BEGIN EXTRACT

Originally Posted by *MegBoz* 
"Pain-free"? No. That is simply impossible! They won't admit you into the hospital as a patient in labor until you are having ctrx, so those first few ctrx may be painful. So, it's not realistic to expect to never feel any pain!

First I agree that the question is faulty...

Second in response to what I highlighted above... considering that you can find care providers who will do elective inductions or cesareans before the start of labour and you can get an epidural placed before the induction gets started having a painfree birth (assuming the epidural works) is possible for both vaginal and cesarean births... in theory at least (like I said, assuming it works).

Do I think people have the right to pain medication if they ask for it. Yes. A thousand times yes. I don't think it's wrong or that women who choose it are in any way weaker than those who don't.

I think women need to be able to be the ultimate decision makers in childbirth. From UC to elective cesarean, the whole range should be open for them to choose from.

FWIW that is coming from a student midwife, and two time homebirth planning, UC comfortable, hospital birther because of twice being induced. The first time with an epidural after a dysfunctional labour and threatened cesarean (I wanted neither a cesarean OR the epidural I got instead) and the second time unmedicated with the exception of pitocin turned up past the maximum dosage. The second time noone could believe I didn't get an epidural. I had every reason to. And I didn't want it, and I didn't get it, and I'm glad.

But I don't judge anyone who chooses differently in that situation. When I hear people say that you "can't" birth without an epidural when you have pitocin I understand why even though for me it wasn't true...


----------



## triscuitsmom (Jan 11, 2007)

Quote:

~Quoted removed
Who decides it's a necessity? Seriously? This is a totally offensive thought to me. Who decides when that epidural or that c-section or that homebirth is necessary... necessary for the woman either physically or mentally. ALL of them should be options, and none should be taken away because someone else has decided it's not a necessity without knowing the facts of the situation. Because you can't possibly know the facts of the situation for each individual woman. You just can't.

END EXTRACT

INSTRUCTIONS TO FOLLOW>
Write the next part of the forum thread on pain relief and choice in childbirth, beginning after its final sentence.

BEGIN DATA FOR REVIEW

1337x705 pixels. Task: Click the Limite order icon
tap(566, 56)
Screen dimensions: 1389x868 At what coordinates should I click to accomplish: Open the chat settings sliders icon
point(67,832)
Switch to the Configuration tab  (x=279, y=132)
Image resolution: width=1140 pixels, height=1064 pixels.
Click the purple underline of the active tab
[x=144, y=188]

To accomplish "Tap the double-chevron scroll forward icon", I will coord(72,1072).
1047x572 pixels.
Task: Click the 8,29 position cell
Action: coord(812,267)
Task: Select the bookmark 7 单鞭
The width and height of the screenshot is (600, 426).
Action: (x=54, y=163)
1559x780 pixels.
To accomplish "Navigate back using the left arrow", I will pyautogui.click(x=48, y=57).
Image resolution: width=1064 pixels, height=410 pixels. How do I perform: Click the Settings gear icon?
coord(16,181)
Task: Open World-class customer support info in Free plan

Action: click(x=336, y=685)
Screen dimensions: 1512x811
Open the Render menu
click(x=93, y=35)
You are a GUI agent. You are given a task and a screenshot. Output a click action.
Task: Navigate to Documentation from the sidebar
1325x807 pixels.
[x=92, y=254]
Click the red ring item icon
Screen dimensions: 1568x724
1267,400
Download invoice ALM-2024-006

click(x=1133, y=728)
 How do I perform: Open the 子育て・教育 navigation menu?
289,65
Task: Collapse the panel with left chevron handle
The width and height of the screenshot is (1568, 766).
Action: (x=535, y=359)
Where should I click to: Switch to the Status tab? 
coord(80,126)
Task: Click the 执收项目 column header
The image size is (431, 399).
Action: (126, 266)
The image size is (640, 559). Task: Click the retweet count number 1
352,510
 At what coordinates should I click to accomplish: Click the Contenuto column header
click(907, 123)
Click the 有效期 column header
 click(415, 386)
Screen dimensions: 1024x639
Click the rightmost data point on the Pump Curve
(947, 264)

END DATA FOR REVIEW

ANSWER SECTION>
ETA: I live in Canada. So personal cost to me is the same whether I have a UC or whether I have an emergency cesarean under general anesthesia after labouring in the hospital for two days and getting pitocin and multiple types of pain medication. I understand that isn't the case in the US. But that doesn't mean that those who can't afford something they need while they are birthing shouldn't have access to it. Understanding it's the reality doesn't IMO make it right.

Quote:


Originally Posted by *blessedwithboys* 
i think the babies right to be born under the best possible circumstances trumps the mothers "right" to not feel pain.

And again who decides this? I am extremely pro natural birth, pro homebirth even... but I cannot say with any certainty that it is the right choice for any woman but myself. She knows that. And when I say I support both NCB and hombirth it's because I have read the studies. I know that on paper it is statistically "better" for both Mom and baby. But it is NOT better for baby to have Mom still recovering from trauma either physical or mental months after the birth that could have been prevented if people had just listened to her to begin with. It's just not.


----------



## Hannah32 (Dec 23, 2009)

Quote:


Originally Posted by *blessedwithboys* 
i think the babies right to be born under the best possible circumstances trumps the mothers "right" to not feel pain.

One thing that I will never buy into is the concept that being pregnant makes me somehow less of a human being. To say that the baby trumps the mother means that pregnancy renders me somehow less human than I was before I got pregnant. That is a repulsive concept to me.


----------



## TCMoulton (Oct 30, 2003)

Quote:


Originally Posted by *blessedwithboys* 
i think the babies right to be born under the best possible circumstances trumps the mothers "right" to not feel pain.

Couldn't the same thing be said about moms who choose UC - that that the baby's right to be born under the care of a medical professional (be it a doctor or midwife) trumps the mother's "right" to birth alone?


----------



## new2this (Feb 11, 2010)

I haven't read through all the posts yet.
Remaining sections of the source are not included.